C’est toujours un plaisir de redécouvrir l’art de la description des auteurs américains. Ici, le paysage devient un personnage, l’adjectif se fait verbe, la préposition dispose les choses avec précision. Charles Frazier (Retour à Cold Mountain) nous conte une Amérique des Sixties avec les germes des paradoxes qui étonneront tellement l’Européen. D’un côté, une nature proche, envoûtante, dangereuse; de l’autre le matérialisme des objets qui sentent le gazole, la rouille et la poudre. Un récit proche du triller en équilibre entre deux époques : un luxe révolu d’avant guerre et une modernité à apprivoiser ... ou à fuir, déjà.

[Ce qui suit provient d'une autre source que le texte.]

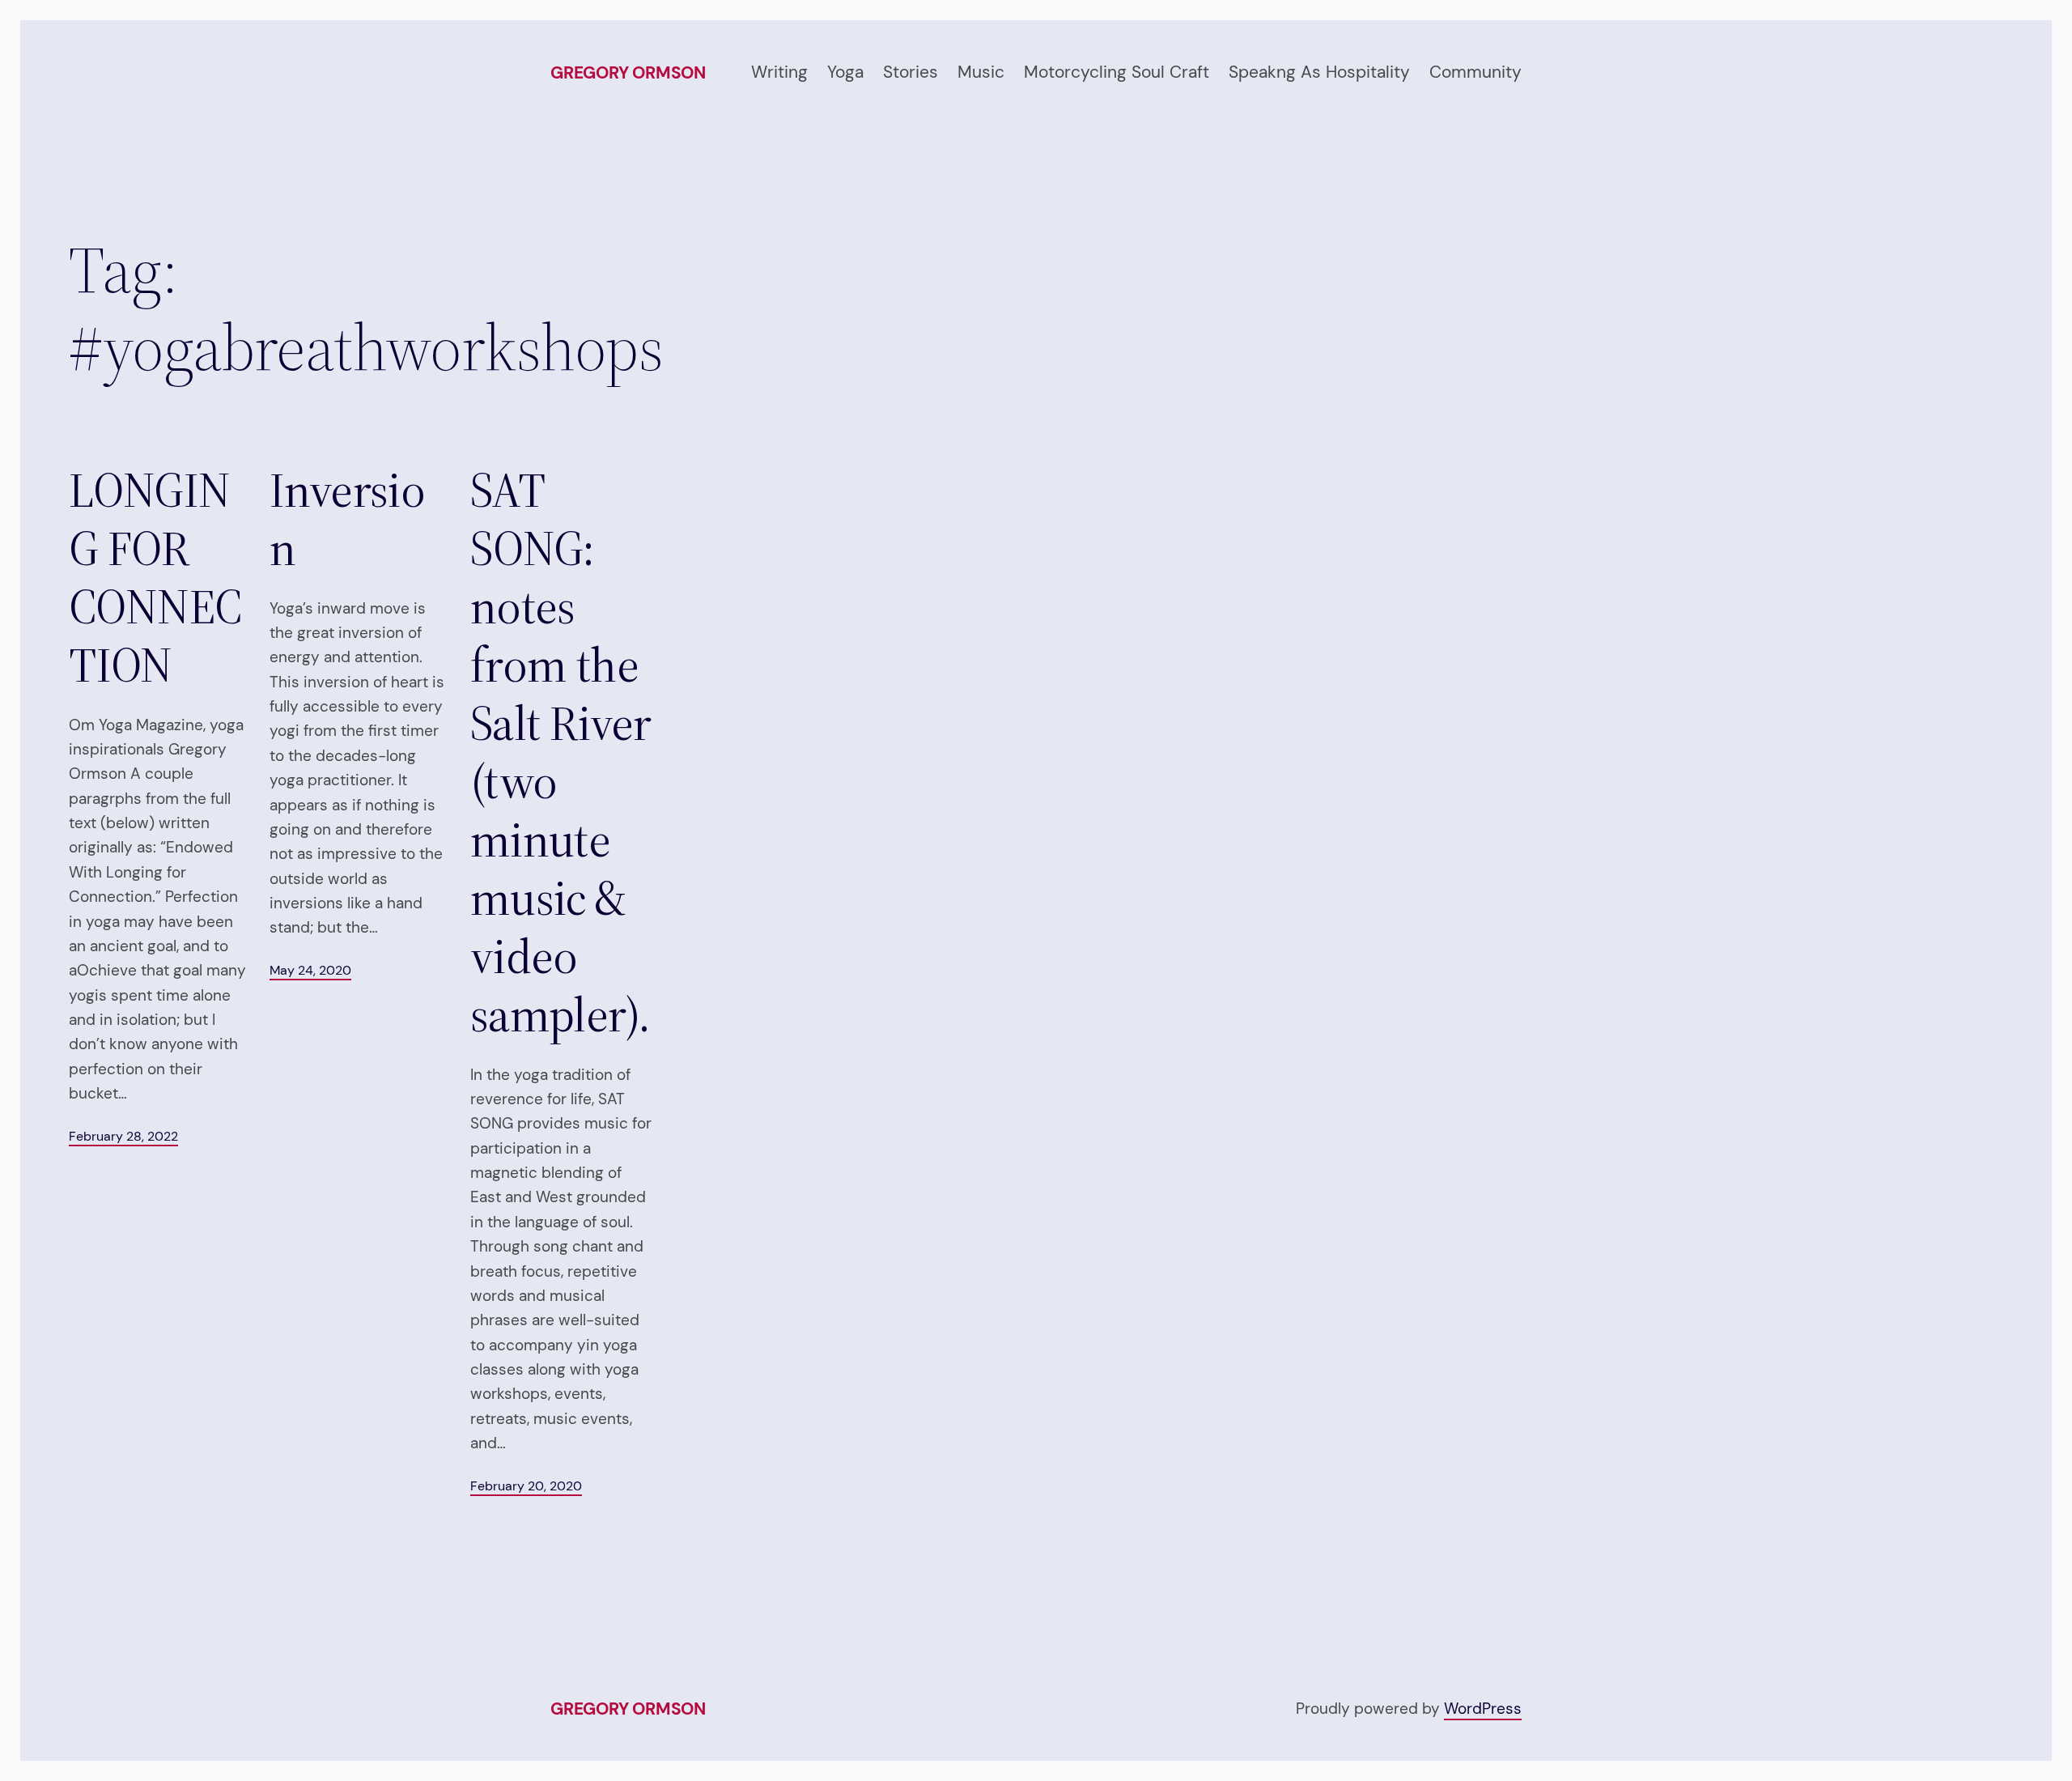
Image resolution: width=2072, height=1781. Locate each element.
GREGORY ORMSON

Stubblefield apprit, à son grand désarroi, que Luce avait très peu d’argent liquide. Presque tout ce qu’on pouvait acheter avec, elle n’en voulait pas. Elle se passait aisément de tout le confort moderne, ses désirs étant surtout peu réalistes et non chiffrables en dollars.
« Ce que je désire le plus, dit Luce, c’est pouvoir imiter le chant de tous les oiseaux des environs.»
A cet instant précis, Stubblefield crut déceler une forme d’humour dont il faisait les frais.
« Et la télévision? demanda-t-il. Voilà une chose que l’argent peut acheter. Tu aimerais sans doute Paladin. Lui aussi est parfois sacrément caustique.
— J’ai la radio, répondit Luce. Et puis, reprit-elle, si on commence à trop désirer certaines choses, on a besoin de plus en plus d’argent.»